Voters reacted so negatively because the government's parsimony coincided with a wave of job cuts that have helped raise the unemployment rate to 9.6 percent.
German officials said the change in long-term benefits was intended to discourage able-bodied people from permanently opting out of the work force. But other benefits are also available, and it is unclear whether some people might still get paid more not to work rather than to find a new job.
"This is a difficult question that occupies us as well," said Eugen Spitznagel, a researcher at the state-run Institute of Employment Research in Nuremberg. "It's a hypothesis that is plausible, but difficult to prove. We don't have the empirical data yet to answer it directly."
France might be the cushiest alternative of all, however. France not only offers generous compensation, but it has yet to organize an efficient network of job training and placement centers. So in pratcical terms, the most an out-of-work person has to do to maintain benefits, Mr. Grubb said, is to call in every six months to confirm that no new job has been found.

Entries provided →
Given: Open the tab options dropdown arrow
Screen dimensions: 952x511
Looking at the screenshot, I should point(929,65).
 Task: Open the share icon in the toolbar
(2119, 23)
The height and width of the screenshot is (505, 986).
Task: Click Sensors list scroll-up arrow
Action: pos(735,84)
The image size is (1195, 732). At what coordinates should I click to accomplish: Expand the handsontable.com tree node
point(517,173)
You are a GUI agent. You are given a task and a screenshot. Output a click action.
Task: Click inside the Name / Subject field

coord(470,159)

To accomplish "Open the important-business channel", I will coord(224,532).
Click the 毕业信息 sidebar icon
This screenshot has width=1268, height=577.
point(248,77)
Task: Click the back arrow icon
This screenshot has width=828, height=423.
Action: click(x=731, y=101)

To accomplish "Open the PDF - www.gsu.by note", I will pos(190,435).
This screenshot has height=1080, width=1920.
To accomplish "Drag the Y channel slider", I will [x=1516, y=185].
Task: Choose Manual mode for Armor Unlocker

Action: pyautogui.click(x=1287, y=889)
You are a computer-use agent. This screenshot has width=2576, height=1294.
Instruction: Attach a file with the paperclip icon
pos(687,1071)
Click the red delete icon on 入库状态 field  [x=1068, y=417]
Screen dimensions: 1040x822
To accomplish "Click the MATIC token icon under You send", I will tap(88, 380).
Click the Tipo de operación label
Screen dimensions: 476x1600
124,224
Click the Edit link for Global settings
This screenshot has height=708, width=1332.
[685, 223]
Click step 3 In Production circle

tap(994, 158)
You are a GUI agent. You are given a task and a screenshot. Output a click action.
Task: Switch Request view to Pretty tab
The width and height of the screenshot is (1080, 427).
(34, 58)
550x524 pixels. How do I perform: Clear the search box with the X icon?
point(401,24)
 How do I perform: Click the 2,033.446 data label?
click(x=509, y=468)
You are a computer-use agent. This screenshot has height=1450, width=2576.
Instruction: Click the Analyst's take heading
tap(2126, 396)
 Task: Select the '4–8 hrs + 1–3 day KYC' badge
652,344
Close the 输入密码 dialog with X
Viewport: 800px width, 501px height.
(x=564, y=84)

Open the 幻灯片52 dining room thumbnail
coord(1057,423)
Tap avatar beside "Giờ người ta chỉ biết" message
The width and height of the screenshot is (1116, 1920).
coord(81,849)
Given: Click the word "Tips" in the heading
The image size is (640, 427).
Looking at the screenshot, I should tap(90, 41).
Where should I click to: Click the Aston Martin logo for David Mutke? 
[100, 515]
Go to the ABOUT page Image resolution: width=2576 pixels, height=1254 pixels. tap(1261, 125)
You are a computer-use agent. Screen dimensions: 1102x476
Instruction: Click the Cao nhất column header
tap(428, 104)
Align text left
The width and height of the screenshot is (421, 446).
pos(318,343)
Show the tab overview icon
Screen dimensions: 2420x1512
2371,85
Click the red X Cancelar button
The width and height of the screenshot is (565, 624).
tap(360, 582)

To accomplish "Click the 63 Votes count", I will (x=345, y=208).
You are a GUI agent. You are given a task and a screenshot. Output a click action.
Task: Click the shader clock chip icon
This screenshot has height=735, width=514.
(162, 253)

Tasks to carry out →
• 1. According to the unemployment benefits text, why did voters react so negatively? Answer in one to three sentences.
• 2. Decide whether each statement agrees with the unemployment benefits text. Answer yes or no for each, and quote the deciding words.
(a) German officials said the change in long-term benefits was meant to discourage able-bodied people from permanently leaving the work force.
(b) Eugen Spitznagel said his institute already has the empirical data to answer the question directly.
(c) In France, an out-of-work person must call in every three months to keep receiving benefits.

Answers for the tasks →
• 1. Voters reacted so negatively because the government's parsimony coincided with a wave of job cuts. Those cuts helped raise the unemployment rate to 9.6 percent.

• 2.
(a) Yes: "German officials said the change in long-term benefits was intended to discourage able-bodied people from permanently opting out of the work force."
(b) No: "We don't have the empirical data yet to answer it directly."
(c) No: "is to call in every six months to confirm that no new job has been found."